The administration has rescinded two documents: A 2011 guidance known as the “Dear Colleague” letter, and a 2014 document containing questions and answers on Title IX.
“The actions taken by the Office for Civil Rights today are premised on incorrect assumptions,” says Women’s Law Project Managing Attorney Terry L. Fromson. “It will return us to the times when campus sexual misconduct procedures were stacked against victims and forced them to leave their school to safely pursue their education.”
The rescission letter erroneously claims the 2011 Dear Colleague letter “impose[d] new mandates” related to resolving allegations of student-on-student sexual misconduct. In fact, the 2011 merely articulated a long-standing interpretation of Title IX, a landmark education equity law passed in 1972.
Much has been made about the evidentiary standard, or burden of proof, used in administrative hearings addressing allegations of sexual misconduct. The rescission letter misleadingly suggests that the Obama-era guidances lowered the standard of proof. In fact, most schools already used the preponderance standard, to the extent that they published any procedures at all (failure to articulate procedures is itself a violation of Title IX).
The preponderance standard is fully consistent with the requirements and spirit of civil rights laws, as well as with OCR’s past enforcement of Title IX, going all the way back to the 1975 regulations and subsequent Title IX guidance documents. Other educational civil rights statutes like Title VI of the Civil Rights Act of 1964, which prohibits race discrimination by educational institutions and is also enforced by OCR, and Title VII of the Civil Rights Act of 1964, which addresses employment discrimination including sexual harassment, rely on the preponderance standard.
Relying on a different standard of proof to adjudicate allegations of sexual misconduct than what is used to address other forms of discrimination would, in fact, be a form of discrimination itself. It is worth noting the preponderance standard is what is used when male students accused of sexual assault sue their schools for allegedly discriminating against them.
The rescission document was signed by Acting Assistant Secretary for Civil Rights Candice Jackson. Recently, Jackson smeared rape survivors by publicly stating the false, easily disproven claim that “90%” of sexual assault allegations on campuses “fall into the category of ‘we were both drunk.'”
These guidance documents have been replaced by an interim guidance that borrows liberally from criminal justice procedure, a system that is heavily weighted to favor accused defendants.
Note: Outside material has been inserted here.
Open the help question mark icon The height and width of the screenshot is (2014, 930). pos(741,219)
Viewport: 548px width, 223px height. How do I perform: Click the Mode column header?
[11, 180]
By mimicking the criminal justice system, this attack on Title IX protections tips the scales against survivors and will make it even harder for them to come forward.
The rescission letter states OCR will pursue a new approach that “responds to the concerns of stakeholders,” and cites “accused students” before victims of sexual abuse–a priority list echoed in the action taken today.
The Women’s Law Project is a public interest law center in Pennsylvania devoted to advancing the rights of women and girls.